start
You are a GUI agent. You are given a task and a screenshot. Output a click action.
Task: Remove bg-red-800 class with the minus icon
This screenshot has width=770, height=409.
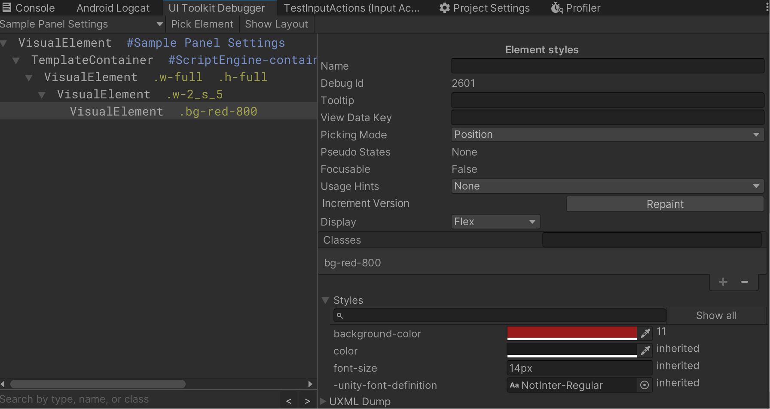click(x=745, y=282)
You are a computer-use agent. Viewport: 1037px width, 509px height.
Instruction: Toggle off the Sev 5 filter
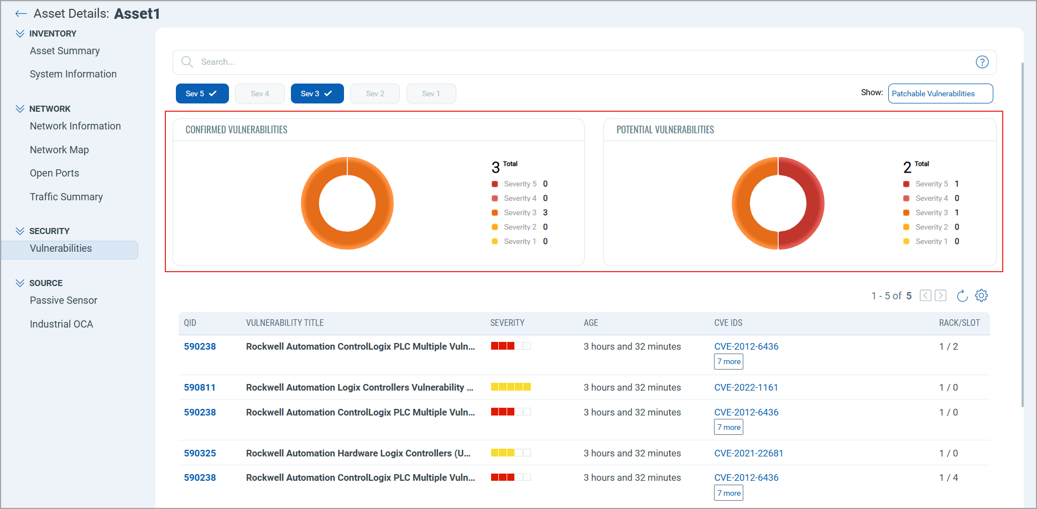tap(202, 94)
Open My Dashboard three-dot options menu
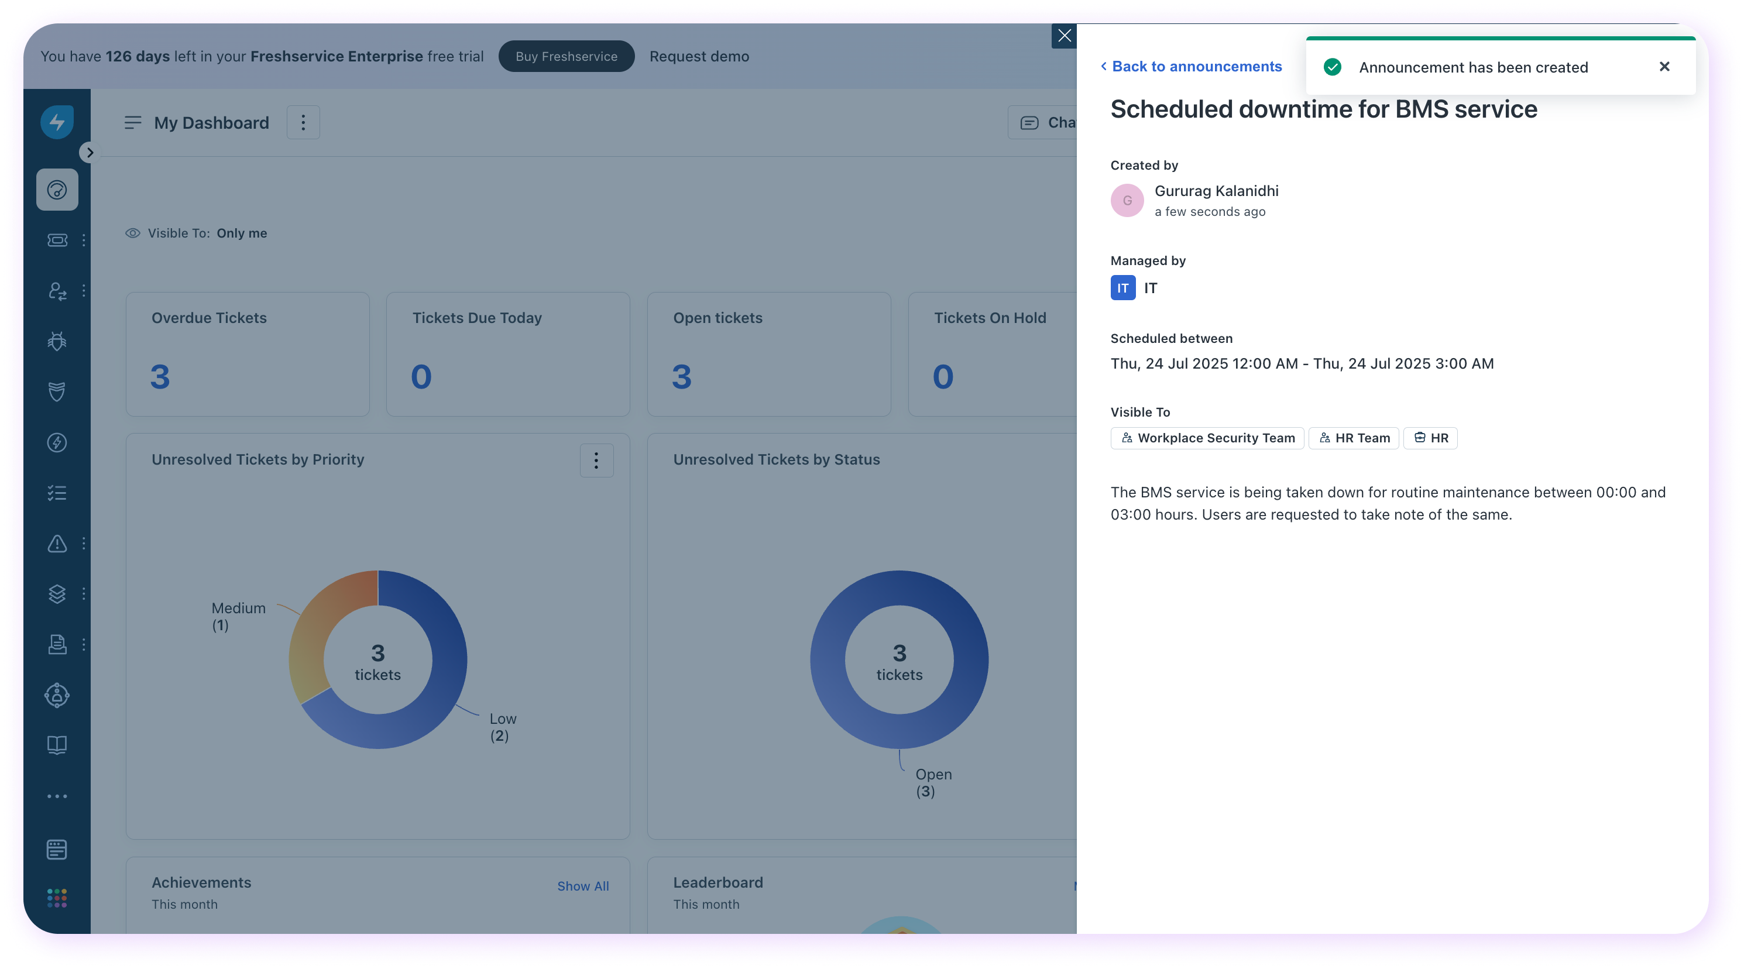Image resolution: width=1744 pixels, height=969 pixels. pos(303,123)

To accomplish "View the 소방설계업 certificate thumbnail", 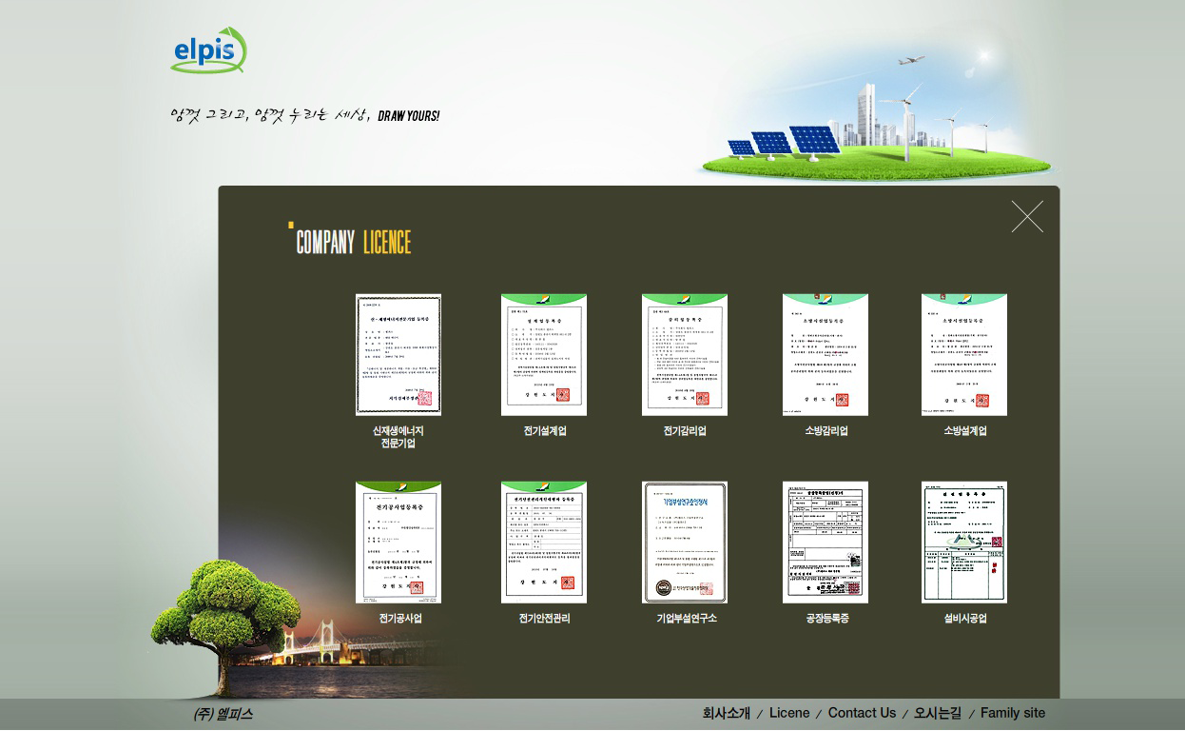I will [964, 354].
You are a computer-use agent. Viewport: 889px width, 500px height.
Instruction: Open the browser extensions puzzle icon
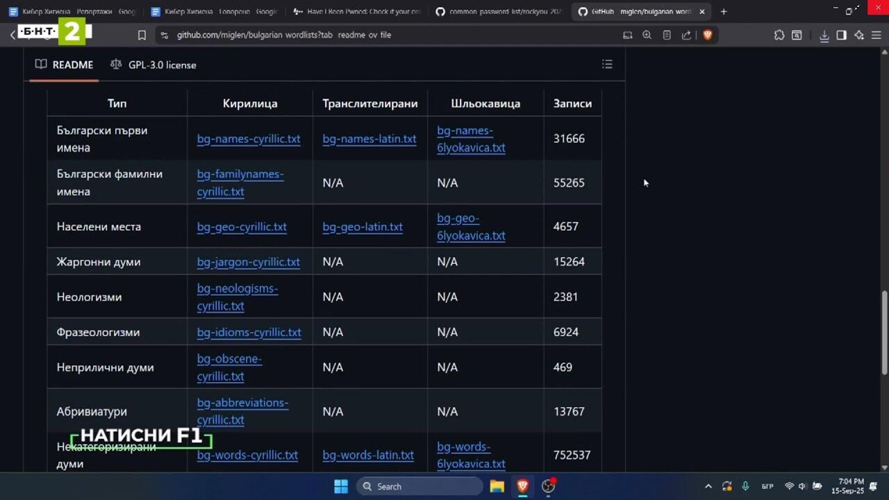coord(779,35)
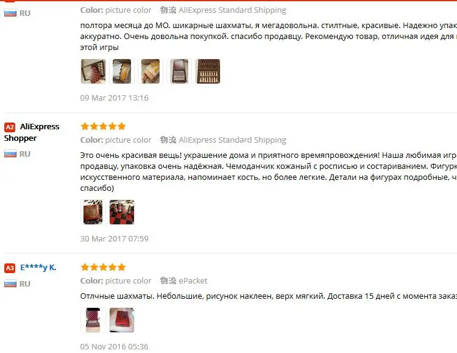Click Russian flag beside AliExpress Shopper
The height and width of the screenshot is (353, 457).
point(10,154)
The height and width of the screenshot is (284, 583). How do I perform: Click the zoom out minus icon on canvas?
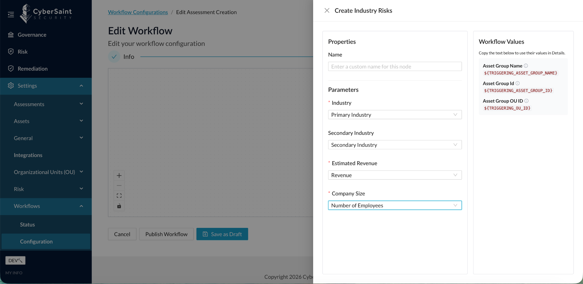coord(119,185)
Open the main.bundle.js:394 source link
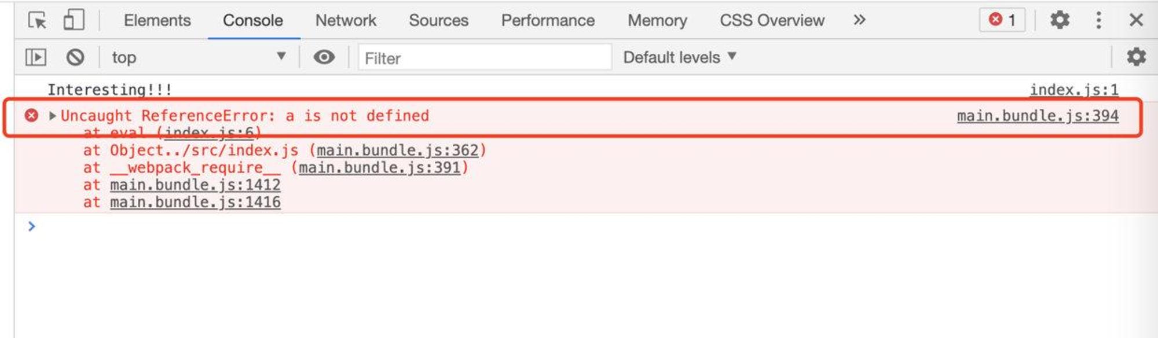 [1038, 116]
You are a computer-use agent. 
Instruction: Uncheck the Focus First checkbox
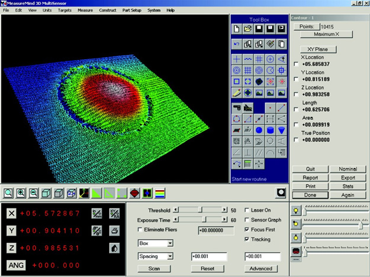click(x=248, y=229)
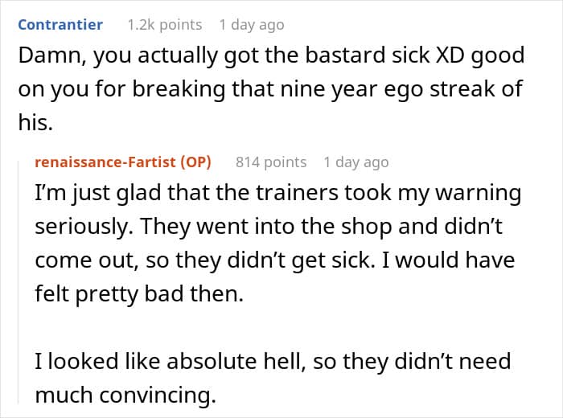Click the line starting "come out, so they"
The image size is (563, 418).
(273, 260)
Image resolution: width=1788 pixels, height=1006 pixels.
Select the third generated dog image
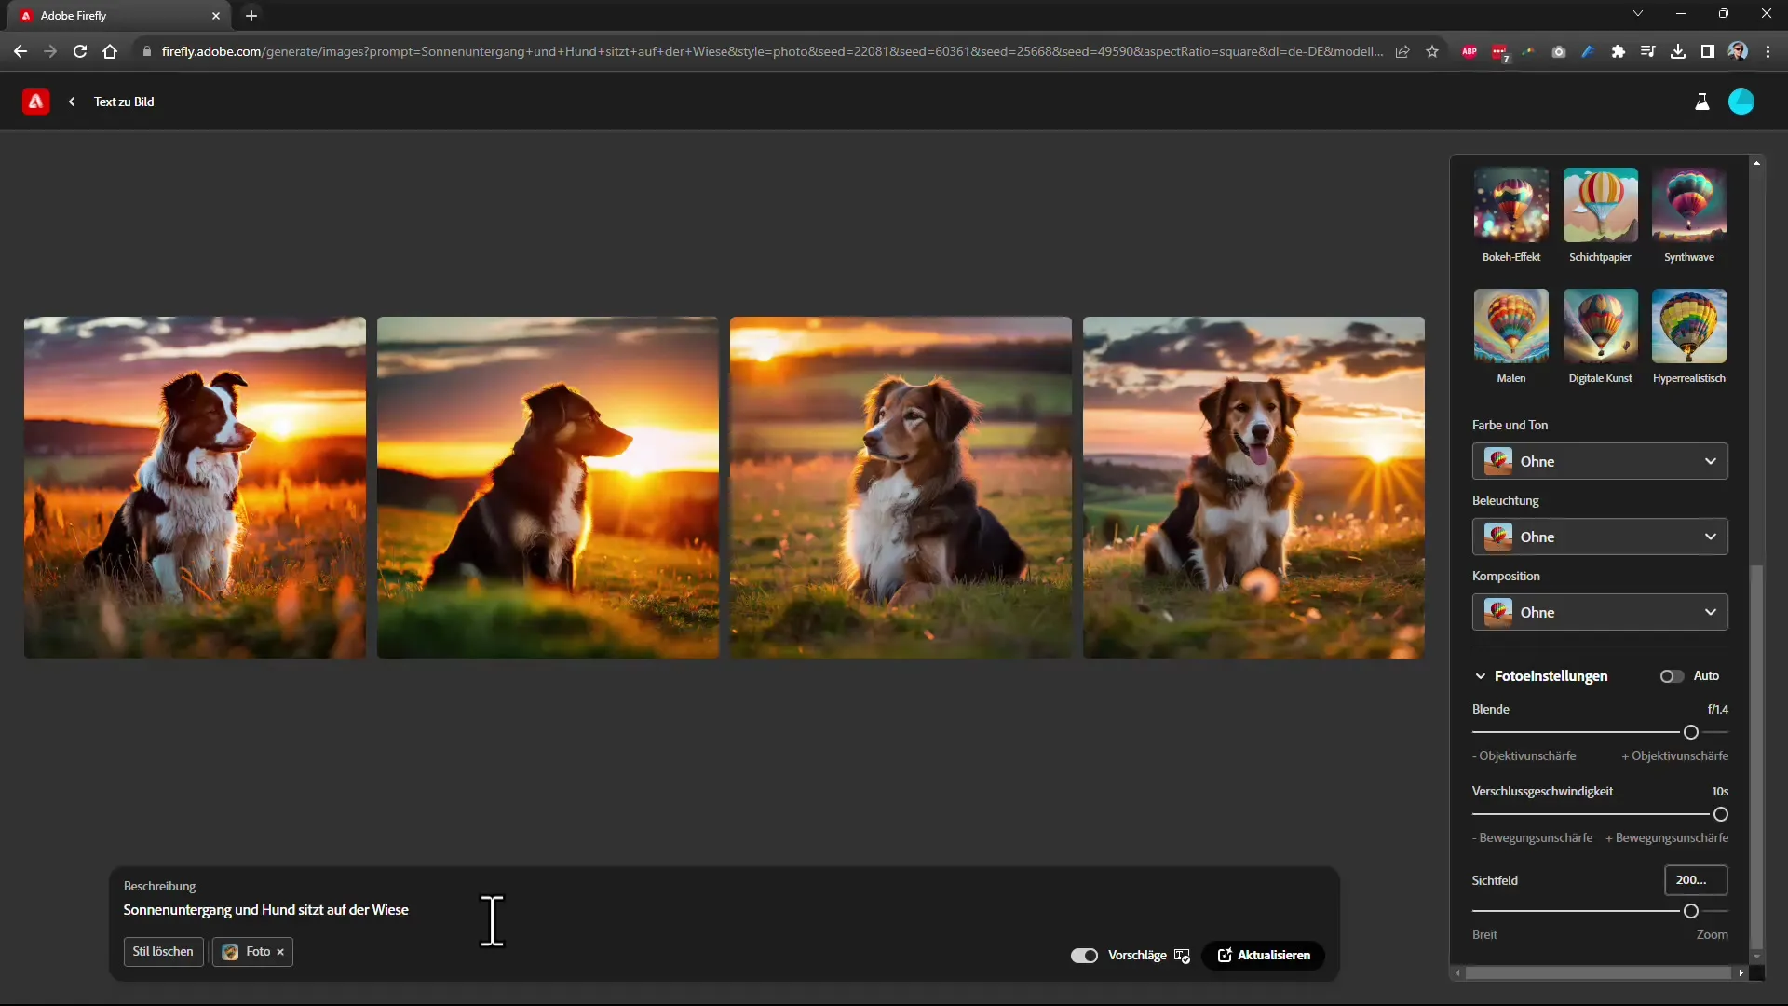(901, 486)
end
OBJECTIVE — Arrange the records, from the start through the line containing "tap(202, 94)", as a two-column CSV with the columns "instruction" and "target" and one row for each record. Put each text and its answer in a single quoted field with line breaks turned into spaces, and leave the pictures out.

WRITTEN REPLY —
instruction,target
"You are a GUI agent. You are given a task and a screenshot. Output a click action. Task: Remove bg-red-800 class with the minus icon This screenshot has width=770, height=409.","click(x=745, y=282)"
"You are a computer-use agent. Viewport: 1037px width, 509px height. Instruction: Toggle off the Sev 5 filter","tap(202, 94)"